Until now the company had focused on coarse grain mineral sands. It was now investigating fine grain sands too, he said.
“There’s a lot more resource that has value globally in that fine grain sand… We’re spending several million dollars for exploration on other deposits.”
WMS holds mineral licences over 7700ha of the West Coast. That area could extend to 20,000ha, Mudgway said. “There’s generations of opportunity here.”
Markets could sustain more than a million tonnes a year of West Coast heavy mineral sand products.
“So when we talk about a 100-year business it’s not hyperbole, it’s a sizeable industry for the West Coast for 100 years.”
WMS’ Buller workforce would increase to about 70 once its shipping got underway, he said.
If WMS’ proposed mine at Mananui near Hokitika received resource consent it would create another 70 jobs.
“And if you add another site it would be over 200 [jobs] and if you added a fourth site it would be closer to 300,” he said.
WMS has previously said its average wage for direct employees was between $101,500 and $117,500 a year – well above the Coast median of about $54,000.
The company has been trucking heavy mineral sand concentrate from the Cape Foulwind mine to Nelson for export. Another 6000-tonne shipment was due to leave for China, Mudgway said.
The main product was ilmenite which contained titanium oxide used in products like paint, tiles and metal, he said. Garnet was also a high-value product.
WMS plans to export heavy mineral sands directly from the Coast once its motorised barge arrives from Indonesia. The barge was originally due in September but is now unlikely to arrive until February next year.

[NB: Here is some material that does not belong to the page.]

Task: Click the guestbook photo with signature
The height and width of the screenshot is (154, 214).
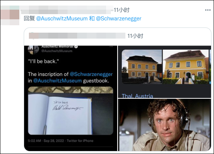Action: coord(70,111)
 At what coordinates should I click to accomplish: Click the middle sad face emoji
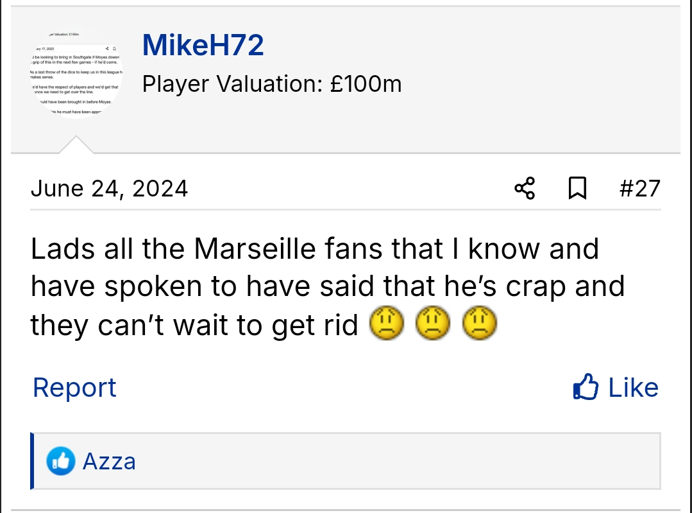click(x=433, y=325)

Mudgway said about 200 people had been working on renovating the vessel. It would come off the slip the week after next, then undergo sea trials. The voyage to Westport would take about 35 days.

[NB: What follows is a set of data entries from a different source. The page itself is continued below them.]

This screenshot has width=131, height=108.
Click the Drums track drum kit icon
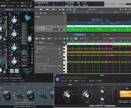point(38,28)
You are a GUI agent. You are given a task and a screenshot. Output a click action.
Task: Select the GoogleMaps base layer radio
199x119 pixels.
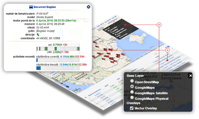tap(132, 87)
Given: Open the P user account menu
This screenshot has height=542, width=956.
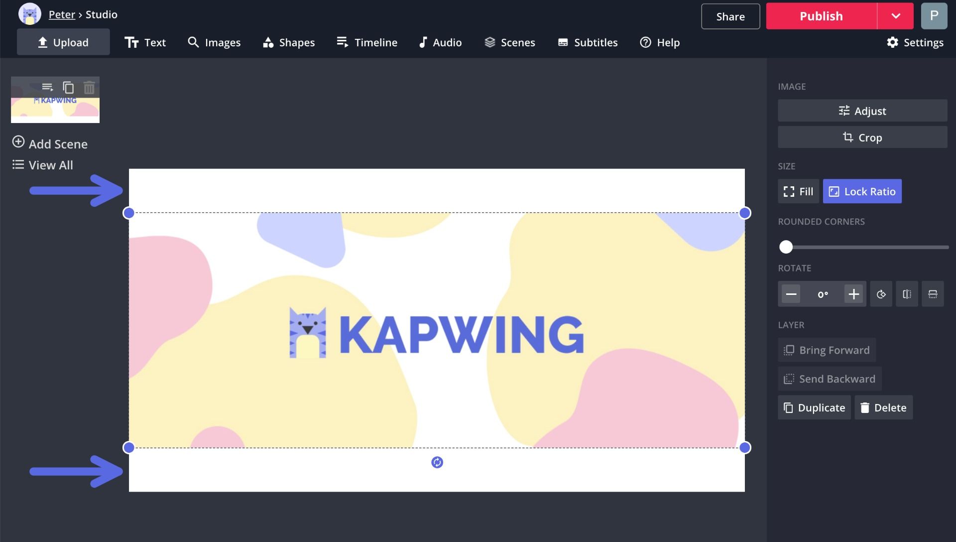Looking at the screenshot, I should tap(934, 16).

WMS has resource consent to transfer heavy mineral sand from the barge to bulk export ships moored in Buller Bay and is seeking consent for similar transfers off Greymouth.
Development West Coast (DWC) recently announced it was investing $3 million in WMS.
“We see it as a diversification of the minerals industry into an area that is meeting demand and fits with the current global narrative of moving toward renewable energy etc. These minerals are a critical part of that,” DWC chief executive Heath Milne said.